L’activité studio reste un problème tant pour la fiction que pour le long-métrage. On voit encore, dans le cadre de la fiction, le recours à des friches industrielles en lieu et place de plateaux de tournage. Les budgets d’access prime time ne permettent pas toujours d’utiliser des studios, et surtout les diffuseurs attendent le succès de la première saison, lorsqu’il s’agit de série, avant de donner leur accord pour une nouvelle saison, ce qui implique des frais élevés s’il fallait maintenir les décors construits sur place. En même temps on voit certains studios qui ne trouvent pas de clients, les budgets étant insuffisants. .
Et à titre privé, en tant que chef d’entreprise comment va TSF ?
2012 nous a permis de retrouver la voie du profit après 4 années de perte. Cela a été rendu possible par un travail pédagogique avec nos clients et leurs équipes afin de faire partager la réalité des coûts du cinéma numérique. Nous avons appris aussi à dire non à certains projets dont les budgets ne nous permettaient pas de couvrir nos coûts. . Certains clients ont reconnus avoir été trop loin dans leurs exigences antérieures, tant au niveau des prix attendus par le Directeur de Production que par les équipements exigés par les équipes, mettant les Prestataires dans une tenaille insupportable.
Le plus beau projet artistique et technique du moment ne pourra jamais justifier la mort d’un Prestataire, écrasé entre le désir de satisfaire une équipe et le refus d’une Production d’assumer le vrai coût des choses.

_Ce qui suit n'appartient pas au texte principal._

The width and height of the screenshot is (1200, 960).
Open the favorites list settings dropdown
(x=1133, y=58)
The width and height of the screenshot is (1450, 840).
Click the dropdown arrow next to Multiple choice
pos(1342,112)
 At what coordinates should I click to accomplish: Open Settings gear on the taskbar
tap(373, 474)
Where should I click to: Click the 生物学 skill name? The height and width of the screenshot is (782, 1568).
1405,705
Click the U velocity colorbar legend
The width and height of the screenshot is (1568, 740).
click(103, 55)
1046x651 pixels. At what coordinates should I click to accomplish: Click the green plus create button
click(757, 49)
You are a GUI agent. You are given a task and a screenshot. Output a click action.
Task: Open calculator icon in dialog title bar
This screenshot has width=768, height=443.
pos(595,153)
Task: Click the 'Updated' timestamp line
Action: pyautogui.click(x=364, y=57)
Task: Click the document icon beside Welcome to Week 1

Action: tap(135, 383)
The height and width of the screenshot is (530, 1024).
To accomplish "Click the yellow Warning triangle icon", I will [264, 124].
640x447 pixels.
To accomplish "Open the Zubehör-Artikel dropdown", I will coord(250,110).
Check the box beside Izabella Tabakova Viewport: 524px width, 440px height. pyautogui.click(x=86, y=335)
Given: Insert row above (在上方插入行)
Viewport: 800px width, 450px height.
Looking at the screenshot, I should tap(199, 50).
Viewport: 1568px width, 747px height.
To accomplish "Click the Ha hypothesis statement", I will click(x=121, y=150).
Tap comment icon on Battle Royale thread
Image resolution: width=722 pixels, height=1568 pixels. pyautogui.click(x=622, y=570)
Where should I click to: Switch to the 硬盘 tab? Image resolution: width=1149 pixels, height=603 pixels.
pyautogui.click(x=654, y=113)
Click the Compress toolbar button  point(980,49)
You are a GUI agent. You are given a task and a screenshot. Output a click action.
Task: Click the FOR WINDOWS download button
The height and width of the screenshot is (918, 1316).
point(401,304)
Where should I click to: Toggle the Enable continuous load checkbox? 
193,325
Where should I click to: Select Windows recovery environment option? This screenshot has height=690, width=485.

Nous pouvons dire aujourd’hui qu’une forme de prise de conscience voit le jour. La part des coûts artistiques à peut être pris le pas de manière trop importante sur le reste des autres postes de fabrication d’un film. Une réflexion qui prend corps grâce également aux prises de paroles des diffuseurs, des distributeurs, des organismes de financement qui, nous l’espérons, aboutira à une plus juste répartition du financement de l’oeuvre.
Notre niveau de prix a donc progressé, mais c’est sans encore insuffisant si nous voulons préserver notre indépendance et maintenir notre niveau technologique, continuer enfin d’être présent auprès de toutes les formes de production.